Directions for this task
Across the entries below, how many lines have the string "agent" in them? Reply with only the number.

Data in this exercise
########

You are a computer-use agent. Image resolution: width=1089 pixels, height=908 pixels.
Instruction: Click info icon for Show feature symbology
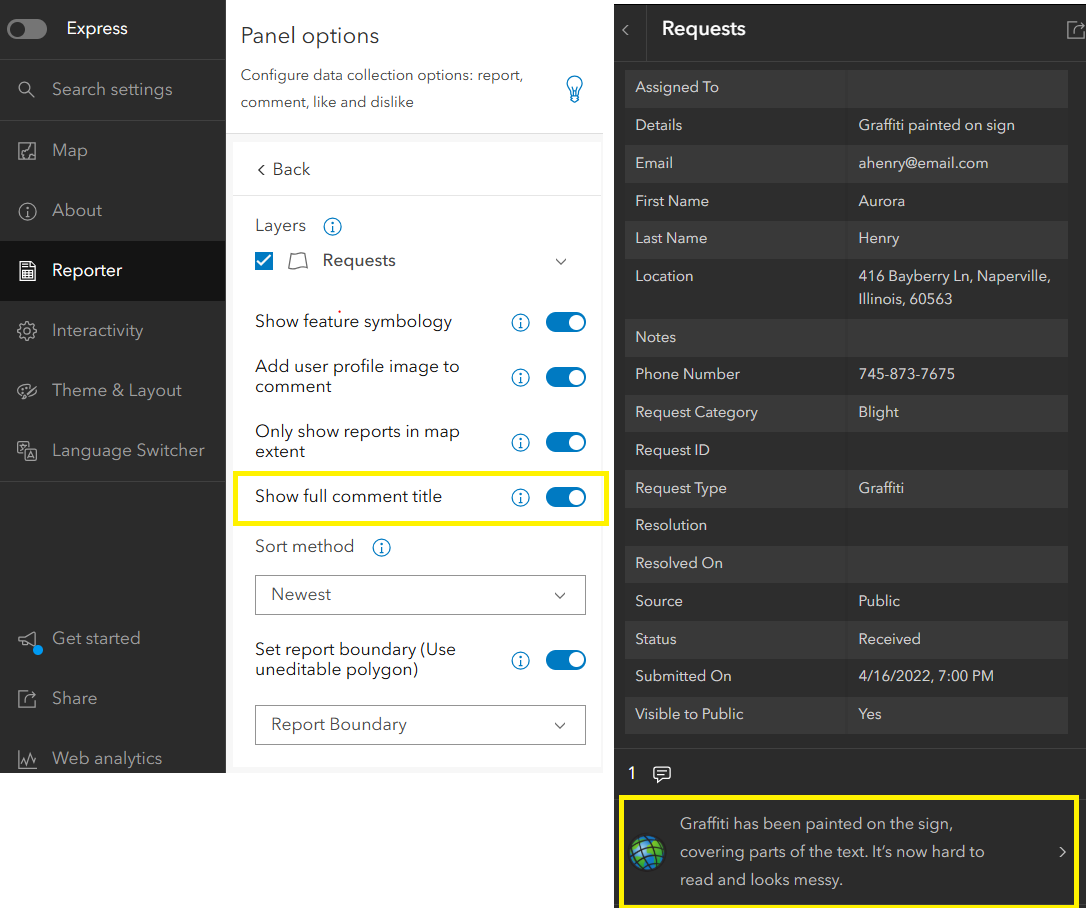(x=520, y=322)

########

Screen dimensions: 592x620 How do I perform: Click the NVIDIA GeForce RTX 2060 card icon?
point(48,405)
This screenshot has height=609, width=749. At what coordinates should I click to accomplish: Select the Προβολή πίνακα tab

########

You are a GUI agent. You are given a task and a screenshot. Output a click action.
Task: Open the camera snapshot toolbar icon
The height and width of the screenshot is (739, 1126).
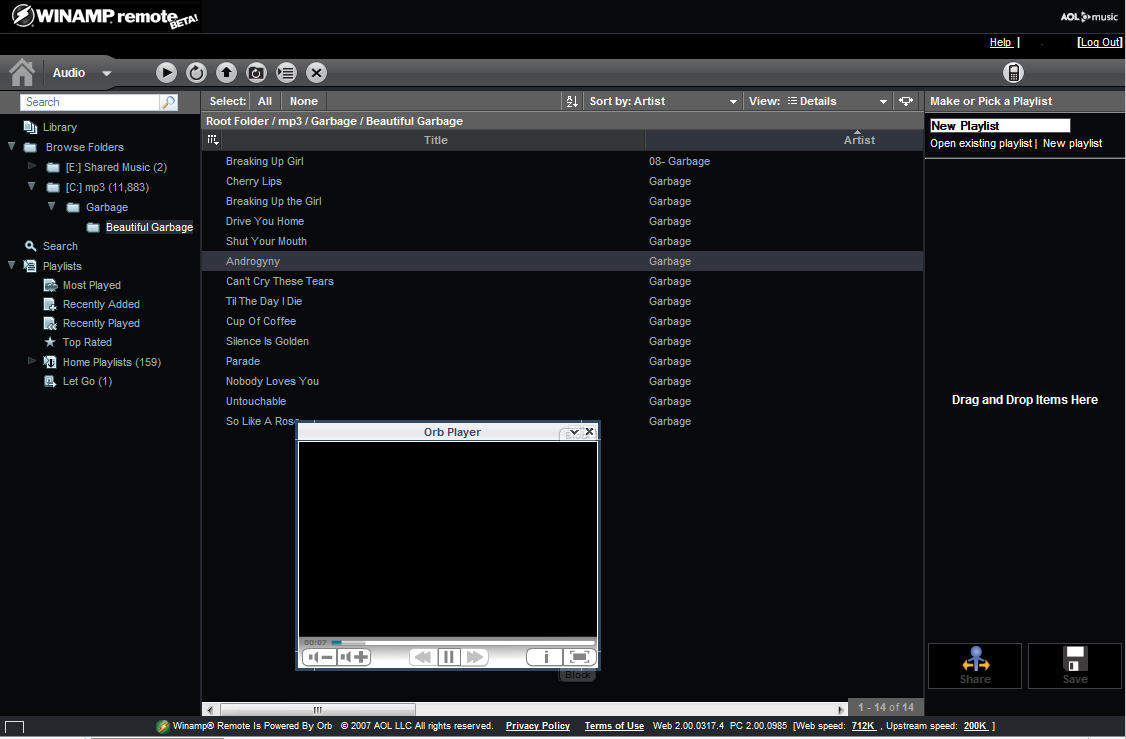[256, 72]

########

Answer for the task
2